Perhaps in a nod to the thorny issue of the carrier's future growth - which in recent years has been wrapped up in founder Stelios Haji-Ioannou long-running battle with the board - EasyJet has outlined the size of the opportunity it believes it can take from airports it is already strong at.

"We strategically know we can grow organically in our core markets and can continue to do that for a number of years. It is a low-risk strategy in that regard," says McCall.
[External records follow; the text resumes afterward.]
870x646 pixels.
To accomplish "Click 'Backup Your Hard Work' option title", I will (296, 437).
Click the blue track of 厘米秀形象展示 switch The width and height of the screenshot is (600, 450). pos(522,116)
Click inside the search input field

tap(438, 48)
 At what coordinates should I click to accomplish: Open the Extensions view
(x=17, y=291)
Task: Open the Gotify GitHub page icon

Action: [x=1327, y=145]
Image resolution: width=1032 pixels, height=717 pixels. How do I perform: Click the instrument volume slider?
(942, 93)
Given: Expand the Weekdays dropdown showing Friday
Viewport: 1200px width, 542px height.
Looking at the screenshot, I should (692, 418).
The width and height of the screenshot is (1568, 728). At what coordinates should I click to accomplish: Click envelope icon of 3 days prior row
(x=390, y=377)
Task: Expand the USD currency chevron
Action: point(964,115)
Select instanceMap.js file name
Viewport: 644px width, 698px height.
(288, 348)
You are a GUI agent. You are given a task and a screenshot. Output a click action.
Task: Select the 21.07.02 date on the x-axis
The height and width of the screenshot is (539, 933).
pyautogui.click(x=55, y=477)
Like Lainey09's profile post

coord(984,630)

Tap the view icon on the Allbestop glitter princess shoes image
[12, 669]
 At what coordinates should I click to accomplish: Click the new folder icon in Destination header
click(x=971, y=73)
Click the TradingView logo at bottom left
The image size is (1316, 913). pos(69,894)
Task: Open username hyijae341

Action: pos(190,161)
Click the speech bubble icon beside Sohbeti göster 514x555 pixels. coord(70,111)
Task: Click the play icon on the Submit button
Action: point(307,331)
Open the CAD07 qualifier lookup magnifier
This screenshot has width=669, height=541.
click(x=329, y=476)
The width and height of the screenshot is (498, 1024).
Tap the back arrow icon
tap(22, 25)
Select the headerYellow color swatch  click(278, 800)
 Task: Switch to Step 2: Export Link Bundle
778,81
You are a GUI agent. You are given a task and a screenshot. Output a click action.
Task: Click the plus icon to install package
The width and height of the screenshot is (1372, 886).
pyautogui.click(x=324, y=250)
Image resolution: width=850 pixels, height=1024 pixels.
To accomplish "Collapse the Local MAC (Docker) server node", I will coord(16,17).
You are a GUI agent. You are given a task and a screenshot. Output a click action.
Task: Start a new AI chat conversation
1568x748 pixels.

"Around 67% of EasyJet annual capacity touches our top 20 airports, which equates to around 46 million seats," she explains. This equates to a 22% share of the total short-haul seats in these markets. While other low-cost carriers hold around a quarter and transfer traffic to long-haul flights 12% of the capacity, it an opportunity on the remaining 41% of seat capacity at these top 20 airports. "86 million of these seats serve point to point demand currently flown by non-LCC carriers and we believe have a significant cost advantage against these competitors and this is our primary focus for profitable growth," she says.

easyjet top 20

Source: EasyJet first half results presentation

The carrier has been linked with interest in acquiring more slots at one of these airports, London Gatwick, as Flybe has confirmed it is in talks with a number of parties over its slots at the south London airport. McCall would not be drawn on specific, but says: "We have a really good slot portfolio in many of the slot-constrained airports, like Paris Orly. We know where we want to get more slot slots, we know where we make the money and we always keep an eye on it."